盛岡は,JR改札とは別に,いわて銀河鉄道の専用改札が設けられていた.午後に都心から郊外へ向かう列車だけあって,乗客はさすがに多い.そしてどこかのTVカメラが入っていた.混雑する車内をうろうろされて少々迷惑な存在だが,経営が順調とは言えない鉄道会社としては,取り上げてもらうのも仕事と心得ているのだろう.
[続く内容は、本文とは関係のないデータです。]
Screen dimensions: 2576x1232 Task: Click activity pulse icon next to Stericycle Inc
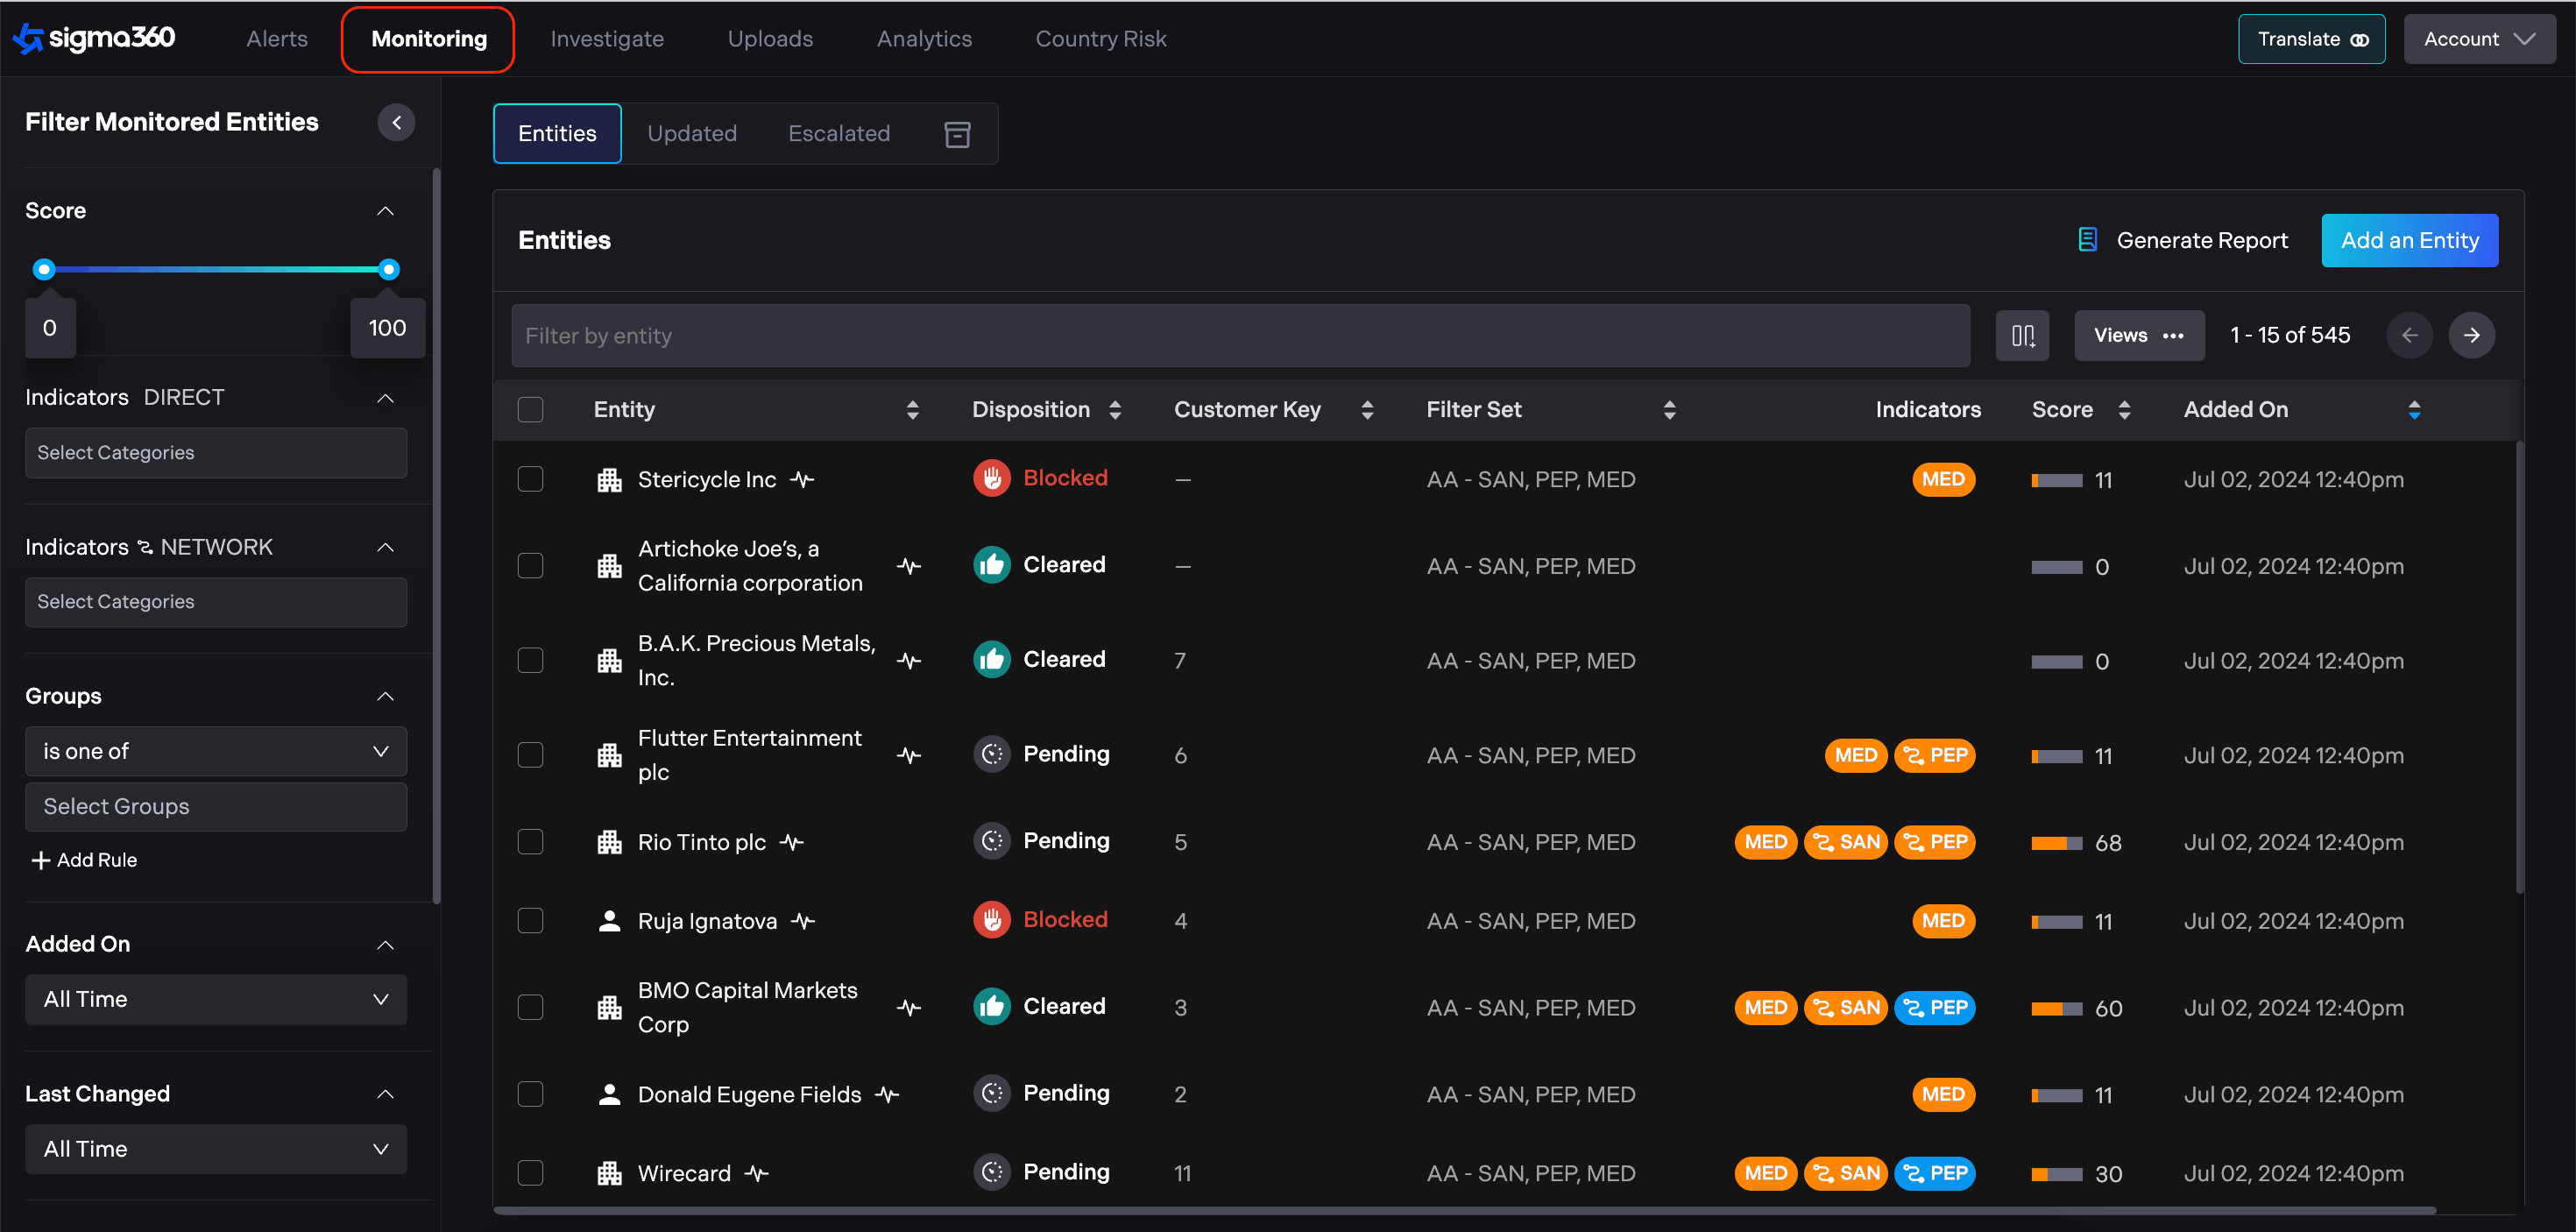point(802,480)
IGRいわて銀河鉄道車両.2〜3駅の短距離の利用客が多かったが,二戸あたりまでの長距離の利用も結構みられた.二戸あたりからは列車はかなり空席が目立つようになった.途中三戸でなぜか長時間停車.八戸到着の時間調整のためだろうか.ただし,八戸に近づいても乗客の増加はいっこうに見られなかった.

目時駅.

青い森鉄道沿線車窓

車内の様子

八戸駅にて

八戸からは,特急列車に乗って青森へ向かう.八戸では青い森鉄道とJRは直接つながっていて,途中乗換改札などはない.さすがに特急列車は利用者が多かったが,自由席はなんとか窓側を確保した.ただし進行方向左側の,太陽が当たる側である.最初の停車駅三沢で,10名以上が下車した.八戸-三沢はわずかな距離で,特急券を買うのがもったいないぐらいだ.さて,八戸から青森までの車窓は,やはり独特のものがある.時折,沼が点在し,湿地の中を列車が走るかのように思えてくる.青森の近くでは,右手に海が見えたりもする.沿線は変化に富んだ車窓が展開されているような気がする.1時間ほどの乗車を終えて,青森にはほぼ定刻に到着した.自由席では半分以上の人がここで下車して,北海道まで乗車するのは少ないようである.